Here at work, we have mice - of course we do, it's a big buidling and lots of tempting treats for little mousies. We had one in the office for awhile, named him Marvin. They wanted to put down those horrible glue traps - I found a mouse face on one of those...couldn't stand the thought of some poor mousie running around dying without a face. I said NO WAY, no glue traps in here.

So, we have mousies at the law school. We keep everything in metal containers, and that's all we can do.

Still regret having killed those mousies...but they got into my flour and sugar and ran across my silverware and left calling cards in my silverware drawer.

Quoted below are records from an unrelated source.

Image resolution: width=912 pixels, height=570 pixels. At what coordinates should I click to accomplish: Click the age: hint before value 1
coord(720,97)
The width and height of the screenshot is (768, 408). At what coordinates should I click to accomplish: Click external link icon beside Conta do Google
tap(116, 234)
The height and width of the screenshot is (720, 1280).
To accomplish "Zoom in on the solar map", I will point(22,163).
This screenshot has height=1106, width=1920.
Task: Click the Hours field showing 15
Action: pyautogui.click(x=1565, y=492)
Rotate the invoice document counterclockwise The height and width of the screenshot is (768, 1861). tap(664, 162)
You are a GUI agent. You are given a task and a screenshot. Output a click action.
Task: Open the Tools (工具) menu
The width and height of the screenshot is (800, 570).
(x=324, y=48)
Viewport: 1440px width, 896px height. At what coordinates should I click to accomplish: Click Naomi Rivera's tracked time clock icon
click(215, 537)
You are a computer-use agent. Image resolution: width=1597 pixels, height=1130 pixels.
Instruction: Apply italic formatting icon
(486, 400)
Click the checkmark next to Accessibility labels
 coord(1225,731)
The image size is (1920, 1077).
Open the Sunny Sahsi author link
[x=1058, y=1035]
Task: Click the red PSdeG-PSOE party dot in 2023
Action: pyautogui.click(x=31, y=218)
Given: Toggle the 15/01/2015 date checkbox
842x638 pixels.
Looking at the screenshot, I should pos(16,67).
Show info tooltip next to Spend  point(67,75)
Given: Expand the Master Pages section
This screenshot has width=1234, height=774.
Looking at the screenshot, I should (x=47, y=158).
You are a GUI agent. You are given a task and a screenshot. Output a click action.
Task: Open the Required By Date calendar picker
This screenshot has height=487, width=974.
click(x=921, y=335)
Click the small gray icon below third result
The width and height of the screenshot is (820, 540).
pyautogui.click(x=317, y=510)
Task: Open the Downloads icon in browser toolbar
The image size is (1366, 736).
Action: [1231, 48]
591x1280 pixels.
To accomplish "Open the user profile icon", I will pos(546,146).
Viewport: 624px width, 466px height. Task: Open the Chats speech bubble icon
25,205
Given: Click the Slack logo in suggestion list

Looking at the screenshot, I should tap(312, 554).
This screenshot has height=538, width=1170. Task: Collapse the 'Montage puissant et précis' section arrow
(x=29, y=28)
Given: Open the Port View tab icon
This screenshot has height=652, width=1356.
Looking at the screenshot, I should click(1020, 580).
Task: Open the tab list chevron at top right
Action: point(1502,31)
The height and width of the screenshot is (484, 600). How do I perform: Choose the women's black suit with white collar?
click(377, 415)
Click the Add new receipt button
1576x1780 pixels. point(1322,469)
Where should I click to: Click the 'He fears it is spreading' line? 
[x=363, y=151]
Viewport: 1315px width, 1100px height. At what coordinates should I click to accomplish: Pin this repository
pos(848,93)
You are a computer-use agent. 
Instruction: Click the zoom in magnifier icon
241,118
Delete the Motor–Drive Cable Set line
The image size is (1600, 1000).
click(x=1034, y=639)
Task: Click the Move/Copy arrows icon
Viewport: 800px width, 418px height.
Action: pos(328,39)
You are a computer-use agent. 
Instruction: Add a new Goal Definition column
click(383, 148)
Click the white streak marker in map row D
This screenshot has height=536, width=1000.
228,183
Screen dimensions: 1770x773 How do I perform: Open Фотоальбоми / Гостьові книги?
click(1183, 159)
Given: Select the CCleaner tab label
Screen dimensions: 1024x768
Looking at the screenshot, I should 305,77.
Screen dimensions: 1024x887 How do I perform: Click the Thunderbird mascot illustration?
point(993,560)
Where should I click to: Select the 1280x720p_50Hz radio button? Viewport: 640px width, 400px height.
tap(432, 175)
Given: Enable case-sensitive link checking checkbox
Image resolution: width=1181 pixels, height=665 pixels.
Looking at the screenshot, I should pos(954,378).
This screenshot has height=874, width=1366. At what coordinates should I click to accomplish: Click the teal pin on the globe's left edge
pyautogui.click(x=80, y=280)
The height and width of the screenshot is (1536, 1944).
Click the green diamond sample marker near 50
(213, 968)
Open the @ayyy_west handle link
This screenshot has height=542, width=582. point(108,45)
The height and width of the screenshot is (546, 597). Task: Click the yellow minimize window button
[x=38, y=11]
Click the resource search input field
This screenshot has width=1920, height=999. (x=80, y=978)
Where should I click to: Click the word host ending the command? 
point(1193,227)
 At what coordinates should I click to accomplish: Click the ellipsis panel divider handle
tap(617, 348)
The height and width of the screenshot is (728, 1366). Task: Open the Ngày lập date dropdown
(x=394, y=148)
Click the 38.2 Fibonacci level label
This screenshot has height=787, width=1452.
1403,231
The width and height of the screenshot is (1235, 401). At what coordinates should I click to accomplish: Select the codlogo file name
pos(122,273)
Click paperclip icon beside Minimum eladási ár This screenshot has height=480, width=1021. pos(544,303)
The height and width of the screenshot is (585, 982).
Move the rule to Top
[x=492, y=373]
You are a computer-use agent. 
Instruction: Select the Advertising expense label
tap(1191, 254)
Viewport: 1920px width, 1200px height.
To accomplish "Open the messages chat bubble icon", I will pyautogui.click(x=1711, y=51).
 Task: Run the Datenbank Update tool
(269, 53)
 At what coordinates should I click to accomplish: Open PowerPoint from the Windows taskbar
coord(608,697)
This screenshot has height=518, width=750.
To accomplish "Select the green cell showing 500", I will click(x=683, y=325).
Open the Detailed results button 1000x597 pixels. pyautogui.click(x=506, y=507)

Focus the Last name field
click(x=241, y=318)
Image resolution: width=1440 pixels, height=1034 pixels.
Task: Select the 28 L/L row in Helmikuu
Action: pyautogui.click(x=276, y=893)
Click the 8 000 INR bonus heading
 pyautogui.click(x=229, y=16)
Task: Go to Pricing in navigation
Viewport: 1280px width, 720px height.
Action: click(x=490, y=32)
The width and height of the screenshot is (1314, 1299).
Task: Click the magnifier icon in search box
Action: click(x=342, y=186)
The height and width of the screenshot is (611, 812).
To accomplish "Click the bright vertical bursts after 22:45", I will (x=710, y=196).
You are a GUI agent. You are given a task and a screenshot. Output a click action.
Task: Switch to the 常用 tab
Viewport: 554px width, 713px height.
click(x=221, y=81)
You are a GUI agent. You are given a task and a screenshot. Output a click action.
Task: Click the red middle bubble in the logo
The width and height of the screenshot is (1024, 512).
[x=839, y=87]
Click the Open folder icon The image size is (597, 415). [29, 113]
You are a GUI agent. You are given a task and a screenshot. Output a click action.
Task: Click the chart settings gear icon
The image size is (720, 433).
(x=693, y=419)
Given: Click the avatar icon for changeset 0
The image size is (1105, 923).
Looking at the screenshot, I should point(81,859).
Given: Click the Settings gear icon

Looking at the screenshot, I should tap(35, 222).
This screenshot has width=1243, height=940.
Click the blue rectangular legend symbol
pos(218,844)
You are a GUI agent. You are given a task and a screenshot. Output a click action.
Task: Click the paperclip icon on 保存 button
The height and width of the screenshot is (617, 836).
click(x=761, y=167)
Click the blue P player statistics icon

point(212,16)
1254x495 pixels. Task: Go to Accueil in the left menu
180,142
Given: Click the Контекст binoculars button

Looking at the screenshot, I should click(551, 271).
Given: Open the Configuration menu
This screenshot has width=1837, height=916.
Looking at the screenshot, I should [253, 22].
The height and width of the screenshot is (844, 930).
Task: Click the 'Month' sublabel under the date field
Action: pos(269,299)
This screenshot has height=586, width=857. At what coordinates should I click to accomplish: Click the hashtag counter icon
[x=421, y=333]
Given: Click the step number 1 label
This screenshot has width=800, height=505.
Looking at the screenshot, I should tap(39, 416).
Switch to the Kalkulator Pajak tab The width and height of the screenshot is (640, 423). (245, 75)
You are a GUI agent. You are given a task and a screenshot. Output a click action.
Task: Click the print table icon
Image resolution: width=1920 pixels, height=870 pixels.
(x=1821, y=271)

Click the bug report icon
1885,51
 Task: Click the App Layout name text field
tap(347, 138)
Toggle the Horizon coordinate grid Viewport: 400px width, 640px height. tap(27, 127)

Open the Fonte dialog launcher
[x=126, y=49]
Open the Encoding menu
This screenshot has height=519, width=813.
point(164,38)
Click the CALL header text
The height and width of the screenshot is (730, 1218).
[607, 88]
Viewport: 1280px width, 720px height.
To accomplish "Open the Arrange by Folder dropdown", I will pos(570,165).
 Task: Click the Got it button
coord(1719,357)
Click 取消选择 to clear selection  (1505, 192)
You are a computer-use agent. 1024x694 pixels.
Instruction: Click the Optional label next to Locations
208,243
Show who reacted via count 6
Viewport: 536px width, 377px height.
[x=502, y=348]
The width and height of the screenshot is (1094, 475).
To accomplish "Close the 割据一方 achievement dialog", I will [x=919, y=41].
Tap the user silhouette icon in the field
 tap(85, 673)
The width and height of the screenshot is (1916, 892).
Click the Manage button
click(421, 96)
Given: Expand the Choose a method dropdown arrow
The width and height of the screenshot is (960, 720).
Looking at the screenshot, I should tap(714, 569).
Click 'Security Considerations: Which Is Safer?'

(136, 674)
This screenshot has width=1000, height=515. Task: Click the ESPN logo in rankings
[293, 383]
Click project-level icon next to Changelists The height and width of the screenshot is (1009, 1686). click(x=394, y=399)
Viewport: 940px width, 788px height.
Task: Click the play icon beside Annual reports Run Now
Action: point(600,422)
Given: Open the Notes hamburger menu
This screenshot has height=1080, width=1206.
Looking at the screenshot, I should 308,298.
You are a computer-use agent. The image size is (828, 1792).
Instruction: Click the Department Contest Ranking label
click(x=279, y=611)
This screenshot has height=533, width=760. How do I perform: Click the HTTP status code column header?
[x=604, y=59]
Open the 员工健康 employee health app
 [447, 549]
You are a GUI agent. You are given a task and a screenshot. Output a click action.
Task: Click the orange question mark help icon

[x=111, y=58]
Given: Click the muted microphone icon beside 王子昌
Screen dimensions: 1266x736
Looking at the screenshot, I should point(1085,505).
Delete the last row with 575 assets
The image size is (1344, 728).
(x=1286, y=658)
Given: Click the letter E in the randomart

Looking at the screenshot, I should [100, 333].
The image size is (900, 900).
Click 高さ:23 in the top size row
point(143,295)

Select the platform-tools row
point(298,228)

Very unhealthy.


Date: 2005-05-13 07:48 am (UTC)
From: [identity profile] poliphilo.livejournal.com
A mouse with its face ripped off- that's horrible.

I think our sugar and flour and rice are safe. I very much hope so. If I see any signs of them being tampered with I shall have to act.

At the moment I'm proposing to live and let live.

Date: 2005-05-13 11:16 am (UTC)
From: [identity profile] halfmoon-mollie.livejournal.com
Yes. If you want to keep them in metal or glass containers, that would be very safe.

I don't enjoy killing any living creature.

Date: 2005-05-13 12:41 pm (UTC)
From: [identity profile] poliphilo.livejournal.com
We have metal containers for most things.

The rice we buy in a HUGE bag made of denim (really.)I guess a determined mouse could gnaw its way though. I must keep my eye on it.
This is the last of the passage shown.